Rozenek jest wicenaczelnym tygodnika "Nie", któremu szefuje rzecznik rządu w czasach PRL Jerzy Urban. W notce biograficznej na stronach "Nie" Rozenek jako swoją pasję wymienił "dopier... czarnym" (księżom - red.).

"Pan Gowin łamie zasady"

Skład rządu skrytykował też szef klubu SLD Leszek Miller. - Jarosław Gowin jest dosyć oryginalnym ministrem. To jest człowiek, który - pamiętam - mówił, że czuje się ojcem wszystkich zamrożonych zygot chyba czy zarodków. To, jak na ministra sprawiedliwości brzmi marnie – powiedział Miller dodając, że do tej pory na szefa tego resortu starano się kreować „ludzi z autorytetem w środowiskach prawniczych, dobrze wykształconych w tym przedmiocie oraz nie identyfikujących się zbytnio ideologicznie i politycznie". - Pan Gowin łamie te zasady – powiedział były premier. 

Gowina bronił Tadeusz Cymański, usunięty z PiS europoseł. - Wypowiedź Palikota, kiedy nazwał Gowina agentem Kościoła katolickiego była skandaliczna. Trzeba skończyć ze skandalem religijnym, bo to nas nigdzie nie zaprowadzi – powiedział.

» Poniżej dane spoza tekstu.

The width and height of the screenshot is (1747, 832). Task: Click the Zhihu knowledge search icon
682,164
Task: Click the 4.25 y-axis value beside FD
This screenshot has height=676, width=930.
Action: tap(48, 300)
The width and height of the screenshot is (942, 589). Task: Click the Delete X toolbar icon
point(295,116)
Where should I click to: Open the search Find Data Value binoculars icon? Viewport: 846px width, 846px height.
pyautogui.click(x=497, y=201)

"Arłukowicz będzie realizował to co krytykował"

Z kolei w wyborze Bartosza Arłukowicza na ministra zdrowia Miller dostrzegł „aspekt humorystyczny". - Otóż Bartosz Arłukowicz bardzo krytykował wszystkie projekty, które były przedkładane przez minister zdrowia Ewę Kopacz. Był zdecydowanie przeciwko wszystkim tym projektom. Aż tu nagle będzie te projekty realizował. Niewątpliwie komizm tej sytuacji rzuca się oczy – powiedział Miller.

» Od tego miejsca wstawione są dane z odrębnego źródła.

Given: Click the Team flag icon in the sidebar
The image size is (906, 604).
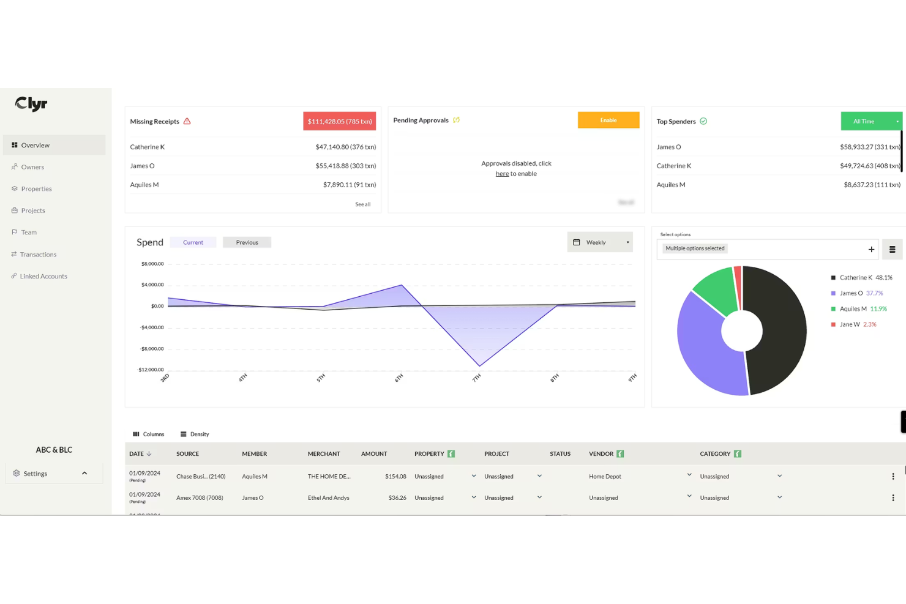Looking at the screenshot, I should [14, 232].
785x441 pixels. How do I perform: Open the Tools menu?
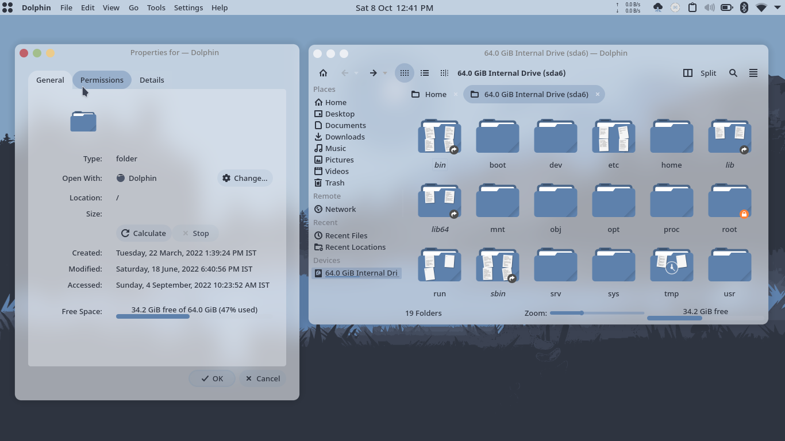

Graś: nie wiem kto jest w Opus Dei

Składu rządu bronił rzecznik rządu Paweł Graś. Oświadczył, że nie wie, kto z ministrów jest członkiem Opus Dei. Powiedział, że Gowin dzięki wykształceniu (ukończył filozofię - red.) ma "bardzo głęboko wbudowane to, co jest mu do pełnienia funkcji potrzebne". Dlaczego stanowisko stracił Kwiatkowski? - W polityce ludzie muszą przygotowywać się do tego, że trzeba pełnić wiele ról - oświadczył Graś.